Inside AP’s Controversial New Course

The College Board began its first pilot for AP African American Studies this year, and it has become a major talking point in the national political realm.

The College Board, the non-profit behind SAT testing and Advanced Placement (AP) courses, has been developing their first ever course focused specifically on Black Americans: AP African American Studies. The course is currently being piloted in a handful of schools across the United States, with a full global launch scheduled for August of 2024.

The course will be the first in-depth look into Black history for many high school students as it continues to expand across the country.

AP African American Studies can be introduced at Eaglecrest High School as early as 2024. (Marcus Turner)

“You guys know about the Civil Rights Movement, you know about Martin Luther King, Rosa Parks, [and] Malcolm X. But now with this course, we have more opportunities to teach about people you never hear about, like Ida B. Wells-Barnett, W.E.B. Du Bois, [and] Frederick Douglass. We can go more in depth into the successes of history versus just focusing on the negatives,” Overland AP African American Studies teacher Nathan Umetsu said.

Typically, introducing a new AP course is a years-long process that comes with a series of roadblocks. Those challenges generally relate to the quantity of students willing to take the course and adjusting the difficulty of a college-level class for high schoolers. 

But AP African American Studies is facing a unique political contest.

The College Board began developing AP African American Studies in 2020 amid the George Floyd protests, and began a pilot program in just over 60 schools across the country, including Overland High School, in August 2022.

The pilot quickly grew to be controversial, with the Florida Department of Education outright banning the course under the administration of Governor Ron DeSantis. The controversy comes as the latest chapter in an ongoing political fight concerning what is being taught inside public schools.

“Buzzwords are being thrown around.
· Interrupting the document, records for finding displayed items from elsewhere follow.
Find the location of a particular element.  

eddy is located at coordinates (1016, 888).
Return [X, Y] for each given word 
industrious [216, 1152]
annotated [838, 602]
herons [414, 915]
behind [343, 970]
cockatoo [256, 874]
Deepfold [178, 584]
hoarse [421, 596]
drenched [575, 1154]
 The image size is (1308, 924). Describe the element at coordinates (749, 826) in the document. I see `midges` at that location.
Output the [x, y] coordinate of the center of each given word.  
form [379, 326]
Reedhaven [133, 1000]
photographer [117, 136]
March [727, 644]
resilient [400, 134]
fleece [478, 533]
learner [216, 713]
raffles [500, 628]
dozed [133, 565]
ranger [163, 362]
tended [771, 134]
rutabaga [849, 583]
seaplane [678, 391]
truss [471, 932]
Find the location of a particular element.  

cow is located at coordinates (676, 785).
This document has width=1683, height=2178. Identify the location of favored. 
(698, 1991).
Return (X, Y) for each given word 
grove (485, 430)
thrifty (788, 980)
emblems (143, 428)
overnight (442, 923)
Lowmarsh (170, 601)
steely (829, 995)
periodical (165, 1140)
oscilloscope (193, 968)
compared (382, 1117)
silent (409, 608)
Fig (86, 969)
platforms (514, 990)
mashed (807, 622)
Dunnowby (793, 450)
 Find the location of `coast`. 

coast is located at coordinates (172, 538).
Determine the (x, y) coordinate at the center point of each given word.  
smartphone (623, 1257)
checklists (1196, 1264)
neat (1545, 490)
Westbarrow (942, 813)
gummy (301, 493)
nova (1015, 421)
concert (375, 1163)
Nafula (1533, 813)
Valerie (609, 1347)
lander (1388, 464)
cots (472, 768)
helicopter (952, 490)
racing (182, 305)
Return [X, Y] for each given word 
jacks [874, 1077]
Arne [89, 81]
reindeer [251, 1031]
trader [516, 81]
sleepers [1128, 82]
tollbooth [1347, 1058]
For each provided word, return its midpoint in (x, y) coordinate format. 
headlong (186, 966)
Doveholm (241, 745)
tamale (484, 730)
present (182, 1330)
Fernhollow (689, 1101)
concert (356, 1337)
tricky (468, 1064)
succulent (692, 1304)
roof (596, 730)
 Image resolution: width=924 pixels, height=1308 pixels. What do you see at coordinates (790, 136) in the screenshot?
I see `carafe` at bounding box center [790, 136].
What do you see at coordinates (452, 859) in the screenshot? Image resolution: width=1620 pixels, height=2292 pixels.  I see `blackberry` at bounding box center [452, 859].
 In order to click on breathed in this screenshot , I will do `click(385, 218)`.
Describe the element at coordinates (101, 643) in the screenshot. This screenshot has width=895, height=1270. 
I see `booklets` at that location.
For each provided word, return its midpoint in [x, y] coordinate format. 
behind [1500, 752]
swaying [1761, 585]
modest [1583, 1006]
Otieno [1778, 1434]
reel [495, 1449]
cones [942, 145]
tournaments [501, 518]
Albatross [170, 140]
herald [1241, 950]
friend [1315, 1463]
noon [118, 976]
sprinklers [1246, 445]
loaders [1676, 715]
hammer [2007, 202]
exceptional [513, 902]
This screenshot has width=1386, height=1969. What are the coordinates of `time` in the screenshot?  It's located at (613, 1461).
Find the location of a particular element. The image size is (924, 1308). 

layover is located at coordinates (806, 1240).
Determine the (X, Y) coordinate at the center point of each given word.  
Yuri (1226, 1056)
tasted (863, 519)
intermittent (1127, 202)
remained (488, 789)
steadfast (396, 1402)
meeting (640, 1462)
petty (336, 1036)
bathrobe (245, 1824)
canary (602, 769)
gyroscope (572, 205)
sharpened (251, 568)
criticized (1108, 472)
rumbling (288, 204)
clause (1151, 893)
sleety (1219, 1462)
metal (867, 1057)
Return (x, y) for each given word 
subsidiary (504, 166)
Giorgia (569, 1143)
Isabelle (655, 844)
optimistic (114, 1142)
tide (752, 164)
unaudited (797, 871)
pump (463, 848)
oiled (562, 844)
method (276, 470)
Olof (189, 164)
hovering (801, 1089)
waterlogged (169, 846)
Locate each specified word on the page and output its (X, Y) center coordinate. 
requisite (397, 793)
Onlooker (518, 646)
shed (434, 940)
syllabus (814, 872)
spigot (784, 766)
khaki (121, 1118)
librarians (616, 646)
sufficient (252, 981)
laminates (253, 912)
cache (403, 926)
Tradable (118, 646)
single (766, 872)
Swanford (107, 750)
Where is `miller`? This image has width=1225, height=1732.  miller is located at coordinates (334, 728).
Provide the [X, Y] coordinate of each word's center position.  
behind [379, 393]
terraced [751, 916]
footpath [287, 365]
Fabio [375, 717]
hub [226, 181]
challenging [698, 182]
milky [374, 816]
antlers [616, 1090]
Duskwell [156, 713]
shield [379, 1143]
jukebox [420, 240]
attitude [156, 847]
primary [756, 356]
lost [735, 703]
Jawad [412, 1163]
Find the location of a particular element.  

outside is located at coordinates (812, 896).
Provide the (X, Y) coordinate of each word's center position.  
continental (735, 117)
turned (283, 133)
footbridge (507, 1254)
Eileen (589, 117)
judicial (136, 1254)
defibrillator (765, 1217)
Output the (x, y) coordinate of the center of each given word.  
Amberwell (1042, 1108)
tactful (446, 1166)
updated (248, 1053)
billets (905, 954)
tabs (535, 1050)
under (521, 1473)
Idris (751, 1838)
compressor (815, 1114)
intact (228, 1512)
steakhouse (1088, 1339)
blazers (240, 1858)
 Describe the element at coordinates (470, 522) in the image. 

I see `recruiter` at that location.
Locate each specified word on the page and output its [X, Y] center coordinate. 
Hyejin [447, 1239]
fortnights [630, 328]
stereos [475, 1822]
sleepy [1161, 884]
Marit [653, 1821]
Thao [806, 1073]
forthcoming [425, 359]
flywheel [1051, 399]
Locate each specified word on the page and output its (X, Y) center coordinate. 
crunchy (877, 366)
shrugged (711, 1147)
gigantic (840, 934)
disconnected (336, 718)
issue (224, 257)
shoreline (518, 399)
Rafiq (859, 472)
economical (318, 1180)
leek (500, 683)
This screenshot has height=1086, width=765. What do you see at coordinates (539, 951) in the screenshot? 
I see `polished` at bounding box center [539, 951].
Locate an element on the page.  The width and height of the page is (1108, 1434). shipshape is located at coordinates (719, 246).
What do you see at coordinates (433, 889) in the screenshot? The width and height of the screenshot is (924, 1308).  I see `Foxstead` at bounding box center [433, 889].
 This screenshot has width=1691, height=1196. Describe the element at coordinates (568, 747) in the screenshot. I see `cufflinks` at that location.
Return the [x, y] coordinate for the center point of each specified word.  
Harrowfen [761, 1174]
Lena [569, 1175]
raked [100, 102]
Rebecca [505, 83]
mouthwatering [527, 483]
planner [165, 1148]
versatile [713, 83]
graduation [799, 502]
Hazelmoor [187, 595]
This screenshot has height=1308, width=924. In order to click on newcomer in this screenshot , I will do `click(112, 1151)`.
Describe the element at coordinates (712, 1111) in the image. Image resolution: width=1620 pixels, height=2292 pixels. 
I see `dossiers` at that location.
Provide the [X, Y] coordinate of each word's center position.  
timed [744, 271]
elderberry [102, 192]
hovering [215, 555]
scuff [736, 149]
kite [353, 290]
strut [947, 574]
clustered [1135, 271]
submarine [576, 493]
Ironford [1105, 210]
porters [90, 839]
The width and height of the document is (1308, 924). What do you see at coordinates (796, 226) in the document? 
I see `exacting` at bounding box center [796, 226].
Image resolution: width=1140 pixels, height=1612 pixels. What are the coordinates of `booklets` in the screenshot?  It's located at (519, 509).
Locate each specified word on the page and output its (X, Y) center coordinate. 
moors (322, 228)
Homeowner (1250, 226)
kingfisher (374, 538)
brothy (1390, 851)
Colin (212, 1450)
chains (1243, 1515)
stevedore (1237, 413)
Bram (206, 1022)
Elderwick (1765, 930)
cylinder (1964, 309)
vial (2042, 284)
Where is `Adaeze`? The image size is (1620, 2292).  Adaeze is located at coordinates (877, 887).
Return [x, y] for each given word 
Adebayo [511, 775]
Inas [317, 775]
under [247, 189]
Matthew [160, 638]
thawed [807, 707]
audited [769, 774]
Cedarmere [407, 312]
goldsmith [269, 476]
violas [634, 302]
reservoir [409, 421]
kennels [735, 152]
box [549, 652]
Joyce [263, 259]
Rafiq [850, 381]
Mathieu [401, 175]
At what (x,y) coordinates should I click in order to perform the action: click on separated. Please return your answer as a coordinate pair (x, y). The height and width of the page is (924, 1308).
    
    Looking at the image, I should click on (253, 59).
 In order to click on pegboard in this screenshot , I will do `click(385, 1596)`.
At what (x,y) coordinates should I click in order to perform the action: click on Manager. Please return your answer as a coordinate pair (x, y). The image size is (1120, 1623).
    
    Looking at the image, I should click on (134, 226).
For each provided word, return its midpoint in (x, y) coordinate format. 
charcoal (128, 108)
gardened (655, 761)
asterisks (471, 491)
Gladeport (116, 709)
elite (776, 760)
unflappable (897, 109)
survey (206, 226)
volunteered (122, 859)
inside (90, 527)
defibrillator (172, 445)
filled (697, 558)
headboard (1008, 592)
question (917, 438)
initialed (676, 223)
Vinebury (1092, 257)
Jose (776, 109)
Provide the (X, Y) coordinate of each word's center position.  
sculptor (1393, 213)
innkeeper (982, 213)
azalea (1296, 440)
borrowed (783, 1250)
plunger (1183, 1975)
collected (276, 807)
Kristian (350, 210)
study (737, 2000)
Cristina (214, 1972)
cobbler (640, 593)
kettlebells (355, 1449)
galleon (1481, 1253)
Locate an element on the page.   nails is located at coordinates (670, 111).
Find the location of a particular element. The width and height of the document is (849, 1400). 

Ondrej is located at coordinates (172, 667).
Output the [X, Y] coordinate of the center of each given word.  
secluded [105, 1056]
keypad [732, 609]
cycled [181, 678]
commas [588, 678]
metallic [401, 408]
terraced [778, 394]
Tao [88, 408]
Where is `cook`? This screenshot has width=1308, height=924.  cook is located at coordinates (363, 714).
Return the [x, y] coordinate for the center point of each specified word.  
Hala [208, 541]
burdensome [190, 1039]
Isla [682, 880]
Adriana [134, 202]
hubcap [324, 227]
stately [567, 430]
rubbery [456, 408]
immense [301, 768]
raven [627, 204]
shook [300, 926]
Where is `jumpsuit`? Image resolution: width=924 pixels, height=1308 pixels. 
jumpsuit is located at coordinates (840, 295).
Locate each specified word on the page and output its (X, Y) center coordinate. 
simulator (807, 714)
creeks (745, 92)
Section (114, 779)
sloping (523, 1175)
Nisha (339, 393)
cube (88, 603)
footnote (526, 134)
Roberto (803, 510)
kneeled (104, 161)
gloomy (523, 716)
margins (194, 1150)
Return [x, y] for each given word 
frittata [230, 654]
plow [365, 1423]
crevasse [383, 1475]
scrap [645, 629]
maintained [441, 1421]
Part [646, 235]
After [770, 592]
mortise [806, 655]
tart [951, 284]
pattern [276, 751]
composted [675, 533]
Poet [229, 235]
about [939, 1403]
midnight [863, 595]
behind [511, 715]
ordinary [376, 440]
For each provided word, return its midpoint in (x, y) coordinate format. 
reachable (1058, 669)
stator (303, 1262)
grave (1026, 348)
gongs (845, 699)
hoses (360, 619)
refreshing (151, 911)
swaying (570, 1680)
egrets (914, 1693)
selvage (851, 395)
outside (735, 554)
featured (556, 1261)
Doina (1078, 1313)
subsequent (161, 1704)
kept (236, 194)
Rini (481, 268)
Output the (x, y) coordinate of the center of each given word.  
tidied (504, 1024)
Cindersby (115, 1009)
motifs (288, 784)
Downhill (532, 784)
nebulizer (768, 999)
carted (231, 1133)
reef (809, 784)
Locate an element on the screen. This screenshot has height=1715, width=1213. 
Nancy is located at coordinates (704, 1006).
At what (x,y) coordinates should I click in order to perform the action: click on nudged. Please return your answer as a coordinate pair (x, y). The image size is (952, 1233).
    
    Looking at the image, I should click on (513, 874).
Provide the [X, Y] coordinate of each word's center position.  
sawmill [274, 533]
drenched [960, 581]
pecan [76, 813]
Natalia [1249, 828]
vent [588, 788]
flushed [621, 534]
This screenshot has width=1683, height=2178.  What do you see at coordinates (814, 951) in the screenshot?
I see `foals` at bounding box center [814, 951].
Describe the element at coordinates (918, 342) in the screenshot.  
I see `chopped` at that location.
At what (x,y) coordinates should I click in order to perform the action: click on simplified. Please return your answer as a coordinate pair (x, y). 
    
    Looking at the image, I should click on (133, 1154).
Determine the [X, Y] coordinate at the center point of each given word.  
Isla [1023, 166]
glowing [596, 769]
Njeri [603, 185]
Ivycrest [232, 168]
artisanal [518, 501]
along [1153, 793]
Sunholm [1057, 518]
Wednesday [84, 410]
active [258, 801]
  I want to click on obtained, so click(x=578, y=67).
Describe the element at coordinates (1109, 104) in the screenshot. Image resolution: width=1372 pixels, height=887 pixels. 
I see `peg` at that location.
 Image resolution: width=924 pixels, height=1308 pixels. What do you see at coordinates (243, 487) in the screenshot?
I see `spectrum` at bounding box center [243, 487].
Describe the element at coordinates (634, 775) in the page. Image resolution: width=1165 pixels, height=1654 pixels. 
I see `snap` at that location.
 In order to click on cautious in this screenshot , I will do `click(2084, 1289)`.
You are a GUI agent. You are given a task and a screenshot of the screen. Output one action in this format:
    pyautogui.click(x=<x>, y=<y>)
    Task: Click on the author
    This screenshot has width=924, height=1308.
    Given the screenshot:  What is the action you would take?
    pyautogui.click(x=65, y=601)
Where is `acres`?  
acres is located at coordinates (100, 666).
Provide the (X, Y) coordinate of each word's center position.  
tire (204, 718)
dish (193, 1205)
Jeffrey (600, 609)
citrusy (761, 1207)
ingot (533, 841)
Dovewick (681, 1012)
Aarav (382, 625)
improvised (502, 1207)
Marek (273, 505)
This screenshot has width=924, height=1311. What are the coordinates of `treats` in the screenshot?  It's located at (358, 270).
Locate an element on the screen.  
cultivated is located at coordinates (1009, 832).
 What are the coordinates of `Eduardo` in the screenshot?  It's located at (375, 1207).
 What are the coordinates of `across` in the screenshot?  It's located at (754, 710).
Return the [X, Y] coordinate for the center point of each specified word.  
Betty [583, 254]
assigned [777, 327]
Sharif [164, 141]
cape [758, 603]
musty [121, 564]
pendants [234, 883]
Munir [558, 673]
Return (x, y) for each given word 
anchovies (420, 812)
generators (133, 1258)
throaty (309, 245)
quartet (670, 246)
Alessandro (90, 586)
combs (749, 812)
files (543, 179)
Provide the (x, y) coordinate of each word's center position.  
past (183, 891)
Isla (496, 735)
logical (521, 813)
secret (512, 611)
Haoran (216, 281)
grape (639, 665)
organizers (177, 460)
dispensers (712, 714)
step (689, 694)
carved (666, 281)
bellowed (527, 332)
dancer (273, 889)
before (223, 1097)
They are words that when people hear they would get angry about when they look at the curriculum. Unfortunately, that is just how it is right now, in this society,” Umetsu said.

The College Board released guidelines for AP African American Studies on February 1st, coinciding with the first day of Black History Month. This is standard practice for AP courses, with every one currently available having its guidelines publicly available on the College Board website.

“I would encourage anybody that has a problem with this class, or anybody who is just interested in the class, to go to the College Board website and see what the curriculum is, because I think they would be pleased to see that it is a genuine class about the African American experience,” AP U.S. Government teacher Faith Vigil said.

As the course continues to change, the pilot course is expected to expand en route to a full release in the 2024-25 school year.

Overland High School, a member of the Cherry Creek School District alongside Eaglecrest, is the only school in Colorado and one of 63 schools in the country currently offering AP African American Studies. (Photo: CBS Colorado)

“This year, there were 63 schools across the nation who are piloting this course for students. Next year, they’ll expand that number to 650 schools nationwide. So the program is growing, and we are super excited to see where it is going to lead,” Umetsu said.

The College Board has and will continue to make routine changes to the course, but has publicly denied the influence of these controversies over those decisions.

“We have made the mistake of treating FDOE [Florida Department of Education] with the courtesy we always accord to an education agency, but they have instead exploited this courtesy for their political agenda,” the College Board said in a recent statement. “Florida is attempting to claim a political victory by taking credit retroactively for changes we ourselves made but that they never suggested to us.”

Desite the pushback, everything seems to be business as usual behind the scenes. Whether people agree with it or not,  AP African American Studies is coming soon, and it seems that the course’s controversies may be ignored in the process.